Based on preliminary sampling, the effort to eliminate gizzard shad from Lake Sugema, one of southeast Iowa's most popular lakes, appears to have worked.
Last November, the Iowa DNR lowered the lake level and fisheries staff applied the fish toxicant, Rotenone, at 3 percent of the normal dosage in a slow, deliberate manner to create a drawn out fish kill targeting gizzard shad and sparing as many game fish as possible.
Unfortunately, it appears that it may have also have negatively impacted the walleye population, a prized species in this 574-acre lake.
"We would much prefer to have left this outstanding resource as it were, supporting high-quality fishing for all species present; however, the misguided and illegal introduction of gizzard shad to this system sealed the fate of these fish," said local fisheries biologist, Mark Flammang.
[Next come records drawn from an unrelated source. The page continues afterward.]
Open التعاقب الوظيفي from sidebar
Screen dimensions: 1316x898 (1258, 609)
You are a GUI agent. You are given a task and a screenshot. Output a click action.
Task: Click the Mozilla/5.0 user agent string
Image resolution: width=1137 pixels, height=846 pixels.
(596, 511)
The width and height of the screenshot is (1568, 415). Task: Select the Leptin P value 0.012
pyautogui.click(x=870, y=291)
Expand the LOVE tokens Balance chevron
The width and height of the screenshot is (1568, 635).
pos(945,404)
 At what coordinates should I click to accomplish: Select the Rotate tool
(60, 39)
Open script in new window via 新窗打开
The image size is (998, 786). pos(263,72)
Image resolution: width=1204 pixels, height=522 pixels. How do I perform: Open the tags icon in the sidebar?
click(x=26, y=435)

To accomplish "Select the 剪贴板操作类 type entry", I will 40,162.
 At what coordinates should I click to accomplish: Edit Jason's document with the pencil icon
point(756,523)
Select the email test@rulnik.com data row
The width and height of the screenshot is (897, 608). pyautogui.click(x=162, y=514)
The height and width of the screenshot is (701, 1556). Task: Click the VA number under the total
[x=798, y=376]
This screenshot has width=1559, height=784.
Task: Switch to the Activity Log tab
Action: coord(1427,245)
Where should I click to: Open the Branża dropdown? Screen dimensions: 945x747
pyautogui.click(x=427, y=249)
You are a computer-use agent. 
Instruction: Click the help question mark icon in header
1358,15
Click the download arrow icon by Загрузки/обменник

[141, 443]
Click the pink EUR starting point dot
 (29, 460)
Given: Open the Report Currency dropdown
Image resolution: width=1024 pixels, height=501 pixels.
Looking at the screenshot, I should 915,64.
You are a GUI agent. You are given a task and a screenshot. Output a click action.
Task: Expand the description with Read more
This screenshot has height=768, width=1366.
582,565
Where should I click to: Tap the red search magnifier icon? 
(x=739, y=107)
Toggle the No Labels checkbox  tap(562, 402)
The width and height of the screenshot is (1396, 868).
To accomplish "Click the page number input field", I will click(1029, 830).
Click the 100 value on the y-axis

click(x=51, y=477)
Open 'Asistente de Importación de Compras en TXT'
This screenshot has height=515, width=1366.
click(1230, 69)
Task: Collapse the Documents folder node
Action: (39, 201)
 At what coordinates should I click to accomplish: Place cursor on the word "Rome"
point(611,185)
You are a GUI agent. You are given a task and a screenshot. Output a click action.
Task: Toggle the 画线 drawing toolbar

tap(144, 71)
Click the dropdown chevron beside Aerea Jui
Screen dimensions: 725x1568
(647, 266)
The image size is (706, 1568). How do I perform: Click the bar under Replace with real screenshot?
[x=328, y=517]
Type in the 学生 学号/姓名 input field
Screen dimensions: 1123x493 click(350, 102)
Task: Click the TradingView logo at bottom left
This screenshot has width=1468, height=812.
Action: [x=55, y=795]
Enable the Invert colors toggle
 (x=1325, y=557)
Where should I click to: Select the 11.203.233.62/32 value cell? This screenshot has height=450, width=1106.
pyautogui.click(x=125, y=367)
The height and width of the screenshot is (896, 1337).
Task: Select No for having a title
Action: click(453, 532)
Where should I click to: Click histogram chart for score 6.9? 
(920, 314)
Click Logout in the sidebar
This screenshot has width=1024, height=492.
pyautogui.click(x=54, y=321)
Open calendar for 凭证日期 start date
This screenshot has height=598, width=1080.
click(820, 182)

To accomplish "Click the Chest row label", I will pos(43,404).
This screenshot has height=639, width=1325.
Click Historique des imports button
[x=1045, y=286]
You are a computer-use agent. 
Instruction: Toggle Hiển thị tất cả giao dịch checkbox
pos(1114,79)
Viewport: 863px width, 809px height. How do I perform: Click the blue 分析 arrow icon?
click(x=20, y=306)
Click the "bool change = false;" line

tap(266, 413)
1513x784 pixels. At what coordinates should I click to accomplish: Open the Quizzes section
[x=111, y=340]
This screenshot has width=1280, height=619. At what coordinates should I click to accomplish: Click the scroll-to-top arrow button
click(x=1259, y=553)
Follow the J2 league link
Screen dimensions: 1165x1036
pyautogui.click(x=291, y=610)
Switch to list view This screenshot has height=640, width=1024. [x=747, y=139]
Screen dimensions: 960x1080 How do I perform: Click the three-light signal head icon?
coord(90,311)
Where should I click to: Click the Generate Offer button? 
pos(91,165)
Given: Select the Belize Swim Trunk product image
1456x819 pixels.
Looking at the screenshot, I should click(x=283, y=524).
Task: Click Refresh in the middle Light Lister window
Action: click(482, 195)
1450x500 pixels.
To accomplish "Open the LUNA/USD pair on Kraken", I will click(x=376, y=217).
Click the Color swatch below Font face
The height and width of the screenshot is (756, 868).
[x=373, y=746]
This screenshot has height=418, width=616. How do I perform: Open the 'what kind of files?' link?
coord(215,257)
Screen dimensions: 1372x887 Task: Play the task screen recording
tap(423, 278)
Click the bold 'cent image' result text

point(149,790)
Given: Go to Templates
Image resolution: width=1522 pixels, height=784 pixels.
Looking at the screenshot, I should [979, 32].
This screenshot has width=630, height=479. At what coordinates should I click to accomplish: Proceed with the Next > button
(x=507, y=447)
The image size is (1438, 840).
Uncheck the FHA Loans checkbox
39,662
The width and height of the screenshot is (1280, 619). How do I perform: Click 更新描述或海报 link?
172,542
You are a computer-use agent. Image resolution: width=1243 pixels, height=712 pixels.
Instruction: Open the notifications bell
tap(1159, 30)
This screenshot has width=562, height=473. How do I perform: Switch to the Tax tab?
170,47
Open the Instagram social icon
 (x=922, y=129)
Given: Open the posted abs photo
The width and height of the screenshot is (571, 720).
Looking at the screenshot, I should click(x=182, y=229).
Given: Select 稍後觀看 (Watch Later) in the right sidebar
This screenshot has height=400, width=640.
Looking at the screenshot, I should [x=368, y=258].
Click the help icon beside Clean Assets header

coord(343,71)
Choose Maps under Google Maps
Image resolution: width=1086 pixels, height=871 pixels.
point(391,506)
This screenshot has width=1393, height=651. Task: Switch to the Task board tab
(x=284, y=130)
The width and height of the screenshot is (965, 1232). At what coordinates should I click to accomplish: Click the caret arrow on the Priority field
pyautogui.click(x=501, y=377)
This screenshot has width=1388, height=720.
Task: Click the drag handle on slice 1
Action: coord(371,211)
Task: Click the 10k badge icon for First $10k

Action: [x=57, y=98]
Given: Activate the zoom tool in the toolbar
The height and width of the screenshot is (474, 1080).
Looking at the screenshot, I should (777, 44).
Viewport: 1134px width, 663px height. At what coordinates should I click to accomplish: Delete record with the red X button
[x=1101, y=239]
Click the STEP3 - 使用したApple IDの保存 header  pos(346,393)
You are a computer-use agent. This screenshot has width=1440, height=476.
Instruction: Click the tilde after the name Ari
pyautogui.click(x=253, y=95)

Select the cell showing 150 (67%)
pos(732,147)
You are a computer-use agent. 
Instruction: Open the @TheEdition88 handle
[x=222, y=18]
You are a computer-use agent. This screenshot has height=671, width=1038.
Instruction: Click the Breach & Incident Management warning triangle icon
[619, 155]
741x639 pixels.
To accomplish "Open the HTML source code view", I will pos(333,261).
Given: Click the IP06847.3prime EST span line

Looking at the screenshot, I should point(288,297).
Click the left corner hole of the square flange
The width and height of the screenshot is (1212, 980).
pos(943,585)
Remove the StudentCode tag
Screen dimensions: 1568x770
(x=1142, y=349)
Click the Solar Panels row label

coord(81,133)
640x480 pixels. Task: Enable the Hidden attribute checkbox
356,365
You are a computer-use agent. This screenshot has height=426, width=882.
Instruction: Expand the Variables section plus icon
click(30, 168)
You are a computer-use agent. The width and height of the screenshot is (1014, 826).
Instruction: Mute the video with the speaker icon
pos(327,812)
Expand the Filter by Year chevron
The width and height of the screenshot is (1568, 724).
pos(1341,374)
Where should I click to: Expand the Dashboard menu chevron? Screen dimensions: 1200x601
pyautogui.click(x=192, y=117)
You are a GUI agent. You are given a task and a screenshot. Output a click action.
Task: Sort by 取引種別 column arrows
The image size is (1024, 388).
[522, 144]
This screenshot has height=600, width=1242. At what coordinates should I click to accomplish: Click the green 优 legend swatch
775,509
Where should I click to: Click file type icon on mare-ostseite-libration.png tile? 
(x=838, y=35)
"Had we not moved to eliminate gizzard shad, we would have eventually lost the entire fishery. If we find that we successfully eliminated shad then our mission was accomplished. The negative impacts to the walleye population are unfortunate collateral damage of an illegal act," Flammang said.
Spring sampling of the lake has found no trace of gizzard shad and while that is a sign for optimism, Flammang said intensive sampling will continue through 2011. If they have not collected a single gizzard shad by late summer, he would then declare the lake shad-free.
Flammang has requested 10-inch walleye fingerlings that will be stocked in the lake in October, if the lake remains shad free.
"It is certainly unfortunate that walleyes exhibited a lower tolerance to rotenone than other game fish. However, the bottom line is excellent populations of largemouth bass, bluegill, and crappie remain, essentially unaffected by the recent shad introduction and subsequent treatment," Flammang said.
"The sad part is, that the walleye fishery was starting to catch on and people were becoming more aware of it," he said. "Even with this setback, Sugema has excellent bass, bluegill and crappie fishing anglers have come to expect."
Iowa law makes it illegal to possess live gizzard shad. It is also illegal to stock fish in any public water of the state, including game fish. The public is asked to report any of this illegal activity to their local conservation officer or by calling the Turn-in-Poachers (TIP) hotline 1-800-532-2020. Callers can remain anonymous.